General Flattening - Field name recommendations
Closed this issue · 4 comments
Review Feedback
MT001: Flattening of nested structures
applies to General Flattening of nested structures
and GeoJSON Encoding Rule for INSPIRE Addresses
Field (property) name recommendation
To promote the greatest level of interoperability in mainstream web and desktop GIS clients, the following items for field names are submitted for consideration:
- Model transformation rule:
- Reserved characters, brackets, and symbols should not be incorporated in field names [1]
- Avoid spaces and certain characters not commonly supported in field names, e.g. hyphens; parentheses; brackets; and symbols such as $, ., %, and #
- Separator
- Recommend using an underscore “_” as separator (essentially, eliminate anything that is not alphanumeric or an underscore)
- Reserved keywords should be avoided [1][2]
- Reserved characters, brackets, and symbols should not be incorporated in field names [1]
- Underscore at beginning of field names should be avoided [1]
- Known usability issue: Character length of resulting property names
- Limit field name to maximum length limits imposed by different databases, (i.e., 30 character limit imposed by Oracle) [3]
- In compound field names, evaluate substituting leading property names using common abbreviation rules or well documented code list; terminal part of the property path would be kept
[1] ArcGIS Field Naming Guidelines https://desktop.arcgis.com/en/arcmap/latest/manage-data/tables/fundamentals-of-adding-and-deleting-fields.htm#GUID-8E190093-8F8F-4132-AF4F-B0C9220F76B3
[2] List of reserved words in Access 2002 and in later versions of Access https://support.microsoft.com/en-us/help/286335/list-of-reserved-words-in-access-2002-and-in-later-versions-of-access
[3] ArcGIS Name Length Guide - Field Column Name https://pro.arcgis.com/en/pro-app/help/data/databases/database-data-and-arcgis.htm
@jsaligoe we had discussed the usage of a dot vs. using an underscore to separate field names, and decided to go with an underscore as the default option for this encoding.
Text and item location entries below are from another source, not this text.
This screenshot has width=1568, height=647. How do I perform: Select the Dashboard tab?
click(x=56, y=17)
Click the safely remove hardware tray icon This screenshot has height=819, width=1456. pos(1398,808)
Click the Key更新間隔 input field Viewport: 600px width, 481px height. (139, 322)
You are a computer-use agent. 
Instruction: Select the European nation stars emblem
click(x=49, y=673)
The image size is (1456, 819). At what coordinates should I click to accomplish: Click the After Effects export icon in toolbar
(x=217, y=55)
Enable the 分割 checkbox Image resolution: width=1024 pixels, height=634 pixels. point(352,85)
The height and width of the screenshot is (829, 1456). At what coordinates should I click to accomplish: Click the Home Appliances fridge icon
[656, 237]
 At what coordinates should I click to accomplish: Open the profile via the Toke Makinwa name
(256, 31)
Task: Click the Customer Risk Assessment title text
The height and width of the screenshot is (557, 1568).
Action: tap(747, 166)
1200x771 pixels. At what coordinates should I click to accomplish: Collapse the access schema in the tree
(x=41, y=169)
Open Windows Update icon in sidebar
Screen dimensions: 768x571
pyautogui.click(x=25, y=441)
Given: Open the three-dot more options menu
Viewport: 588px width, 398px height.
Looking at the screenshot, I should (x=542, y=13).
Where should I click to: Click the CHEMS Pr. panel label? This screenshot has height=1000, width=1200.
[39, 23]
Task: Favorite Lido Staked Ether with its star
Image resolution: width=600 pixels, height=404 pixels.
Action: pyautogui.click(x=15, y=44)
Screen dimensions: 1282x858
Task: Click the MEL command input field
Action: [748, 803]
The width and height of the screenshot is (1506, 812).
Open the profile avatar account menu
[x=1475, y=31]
The reason is that we wanted to stay in line with JSON Pointer syntax. If the dot is a major problem for ArcMap/AGOL/ArcGIS pro client side processign we should re-evaluate this.
When using an RDBMS such as Oracle, I would not recommend to store fully flattened structures. How to map the conceptual models to effective relational models is the scope of a different project.
We also found issues in other client tools (e.g. pygeoapi) with the dot as separator and would therefore propose to switch to underscores.
OK, I will switch back to underscores then to optimize data usability.
I recommend creating a follow-up ticket for additional rules that model transformation rules focused on shortening field lengths.